The sources said the injuries were from both rubber and live bullets and that one of the five was seriously injured.

The army opened fire when a crowd of some 500 Palestinians, led by a group of 100 ISM actvists, tore down a gate in the fence near the village of Aneen, a spokesman for the activists said.

The clash highlighted the anger stirred by the construction of the fence, an issue on which Israel and the United States disagree. It is likely to be raised in talks between Mr Sharon and US President George Bush in the White House on Tuesday.

Mr Sharon hopes a decision by his government on Sunday to release 540 Palestinian prisoners, including 210 members of militant groups, will help his US trip go smoothly.

The release is one of several gestures by Israel intended to help moderate Palestinian Prime Minister Mahmoud Abbas implement a US-backed peace “road map”. For their part, Palestinian militant groups declared a three-month truce on June 29.

However, 1,000 people in the Gaza Strip staged a march on Monday to demand the release of all 6,000 or so Palestinians held in Israeli jails.

The fence and the prisoners remain obstacles to progress on the road map, which is intended to end Israeli-Palestinian violence and establish a Palestinian state by 2005.

Mohammed al Hindi, a leader of the Islamic Jihad, said: “If the Israeli government does not release all Palestinian prisoners, I think the truce will collapse.”

At Anin, troops used tear gas, rubber bullets and stun grenades as nearly 300 protesters gathered on both sides of the fence and tried to tear down a gate, witnesses said.

The demonstrators included 30 Israelis, 50 foreigners and about 200 Palestinians, they said.

Palestinians fear the fence, a concrete wall in some places and a wire mesh with electronic sensors in others, is intended to unilaterally set the borders of their envisaged state.

It is due to cut deep into West Bank territory in some places and loop around several Jewish settlements.

Mr Bush called the fence “a problem” after talks with Mr Abbas last week at the White House. The president is expected to raise the issue with Mr Sharon on Tuesday, when their talks will focus on efforts to push the road map forward.

Some Israeli media have suggested Sharon could seek to defuse the dispute by postponing construction of segments of the barrier that bulge sharply into the central West Bank.

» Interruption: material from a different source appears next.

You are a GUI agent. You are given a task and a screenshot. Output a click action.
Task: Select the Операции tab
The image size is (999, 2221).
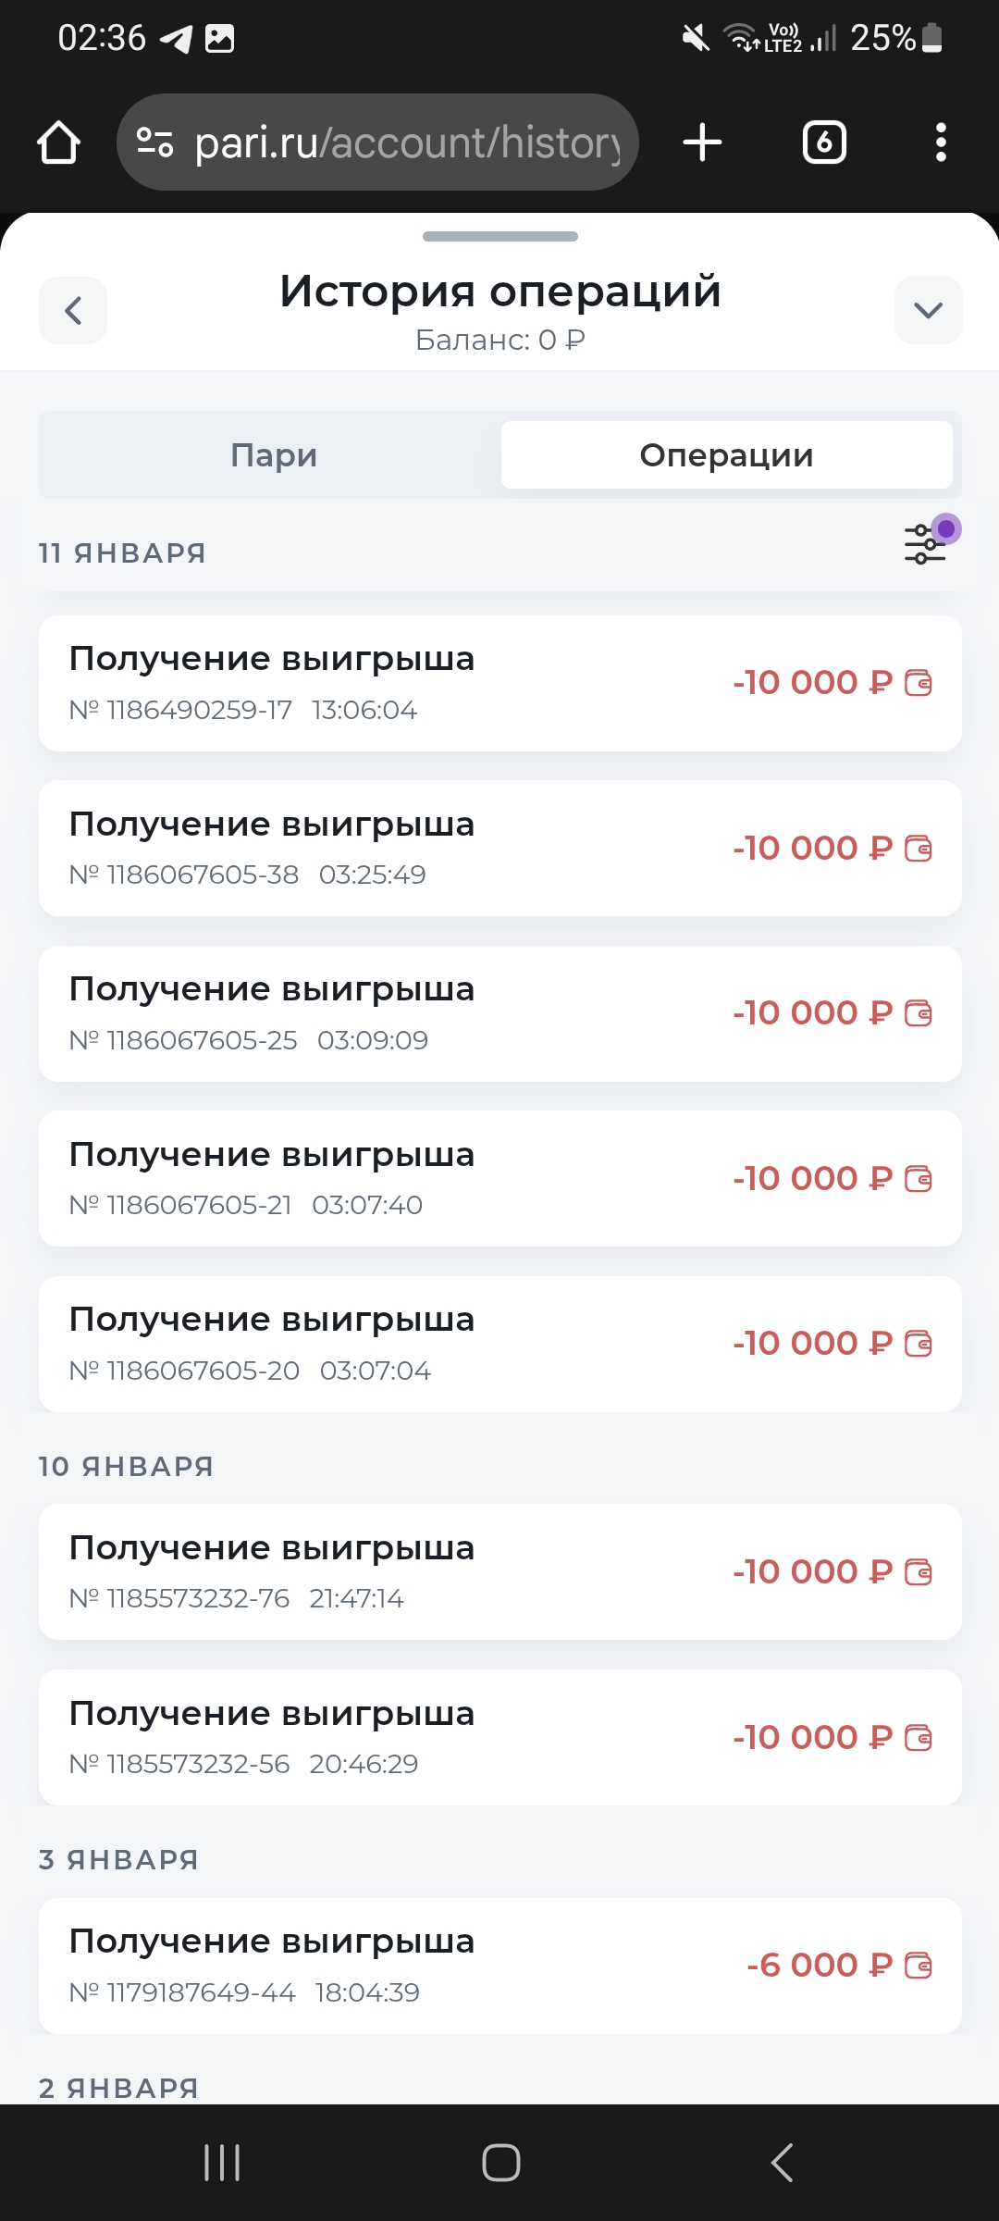[x=726, y=455]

PERES PROPOSAL: Former Israeli prime minister Shimon Peres proposed on Monday that the Old City of occupied Al Quds should be placed under UN control, with the rest of the city divided between Israel and a future Palestinian state.

In an interview with the Greek daily Kathimerini, Mr Peres said both states would then be able to establish their capitals in the holy city, while the Old City would be jointly run by Israeli and Palestinian deputy mayors serving under the secretary general of the United Nations.

Mr Peres’ proposal was welcomed by Faruq Qaddumi, the political chief of the Palestine Liberation Organization, who told the newspaper: “It is a change in the Israel stance. Until yesterday, they were saying that Jerusalem (Al Quds) was the eternal capital of Israel.”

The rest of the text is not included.